→ **The problem**
Could you render the lines below as a Markdown table with the columns "Row" and "Line", giving each row a number and leaving out blank lines?

→ **Information supplied**
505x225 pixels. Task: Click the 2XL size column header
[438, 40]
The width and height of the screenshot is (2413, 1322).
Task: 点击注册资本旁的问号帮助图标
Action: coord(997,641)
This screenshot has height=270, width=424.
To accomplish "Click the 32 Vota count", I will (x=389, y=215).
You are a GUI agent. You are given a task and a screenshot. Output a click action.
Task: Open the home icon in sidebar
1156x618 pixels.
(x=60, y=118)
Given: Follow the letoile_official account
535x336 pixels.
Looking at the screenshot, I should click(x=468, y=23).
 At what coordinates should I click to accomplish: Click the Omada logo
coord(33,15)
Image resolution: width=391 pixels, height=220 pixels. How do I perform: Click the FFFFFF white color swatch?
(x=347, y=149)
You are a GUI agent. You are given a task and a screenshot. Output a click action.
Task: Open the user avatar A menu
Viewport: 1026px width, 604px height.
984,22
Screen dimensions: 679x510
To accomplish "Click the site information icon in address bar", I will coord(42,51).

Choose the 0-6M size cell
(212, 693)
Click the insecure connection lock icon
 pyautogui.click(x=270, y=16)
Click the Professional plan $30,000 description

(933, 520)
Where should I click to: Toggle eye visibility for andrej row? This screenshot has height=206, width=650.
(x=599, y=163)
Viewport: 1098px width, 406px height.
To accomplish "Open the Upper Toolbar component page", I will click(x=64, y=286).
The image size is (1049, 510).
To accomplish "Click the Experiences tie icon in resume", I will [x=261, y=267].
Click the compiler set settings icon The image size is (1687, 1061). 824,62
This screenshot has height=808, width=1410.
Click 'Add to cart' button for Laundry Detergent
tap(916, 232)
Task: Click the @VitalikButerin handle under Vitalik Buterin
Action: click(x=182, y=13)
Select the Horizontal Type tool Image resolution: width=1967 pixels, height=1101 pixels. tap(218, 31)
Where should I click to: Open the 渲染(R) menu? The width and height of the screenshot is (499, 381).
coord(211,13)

→ **The output**
| Row | Line |
|---|---|
| 1 | 505x225 pixels. Task: Click the 2XL size column header |
| 2 | [438, 40] |
| 3 | The width and height of the screenshot is (2413, 1322). |
| 4 | Task: 点击注册资本旁的问号帮助图标 |
| 5 | Action: coord(997,641) |
| 6 | This screenshot has height=270, width=424. |
| 7 | To accomplish "Click the 32 Vota count", I will (x=389, y=215). |
| 8 | You are a GUI agent. You are given a task and a screenshot. Output a click action. |
| 9 | Task: Open the home icon in sidebar |
| 10 | 1156x618 pixels. |
| 11 | (x=60, y=118) |
| 12 | Given: Follow the letoile_official account |
| 13 | 535x336 pixels. |
| 14 | Looking at the screenshot, I should click(x=468, y=23). |
| 15 |  At what coordinates should I click to accomplish: Click the Omada logo |
| 16 | coord(33,15) |
| 17 | Image resolution: width=391 pixels, height=220 pixels. How do I perform: Click the FFFFFF white color swatch? |
| 18 | (x=347, y=149) |
| 19 | You are a GUI agent. You are given a task and a screenshot. Output a click action. |
| 20 | Task: Open the user avatar A menu |
| 21 | Viewport: 1026px width, 604px height. |
| 22 | 984,22 |
| 23 | Screen dimensions: 679x510 |
| 24 | To accomplish "Click the site information icon in address bar", I will coord(42,51). |
| 25 | Choose the 0-6M size cell |
| 26 | (212, 693) |
| 27 | Click the insecure connection lock icon |
| 28 |  pyautogui.click(x=270, y=16) |
| 29 | Click the Professional plan $30,000 description |
| 30 | (933, 520) |
| 31 | Where should I click to: Toggle eye visibility for andrej row? This screenshot has height=206, width=650. |
| 32 | (x=599, y=163) |
| 33 | Viewport: 1098px width, 406px height. |
| 34 | To accomplish "Open the Upper Toolbar component page", I will click(x=64, y=286). |
| 35 | The image size is (1049, 510). |
| 36 | To accomplish "Click the Experiences tie icon in resume", I will [x=261, y=267]. |
| 37 | Click the compiler set settings icon The image size is (1687, 1061). 824,62 |
| 38 | This screenshot has height=808, width=1410. |
| 39 | Click 'Add to cart' button for Laundry Detergent |
| 40 | tap(916, 232) |
| 41 | Task: Click the @VitalikButerin handle under Vitalik Buterin |
| 42 | Action: click(x=182, y=13) |
| 43 | Select the Horizontal Type tool Image resolution: width=1967 pixels, height=1101 pixels. tap(218, 31) |
| 44 | Where should I click to: Open the 渲染(R) menu? The width and height of the screenshot is (499, 381). |
| 45 | coord(211,13) |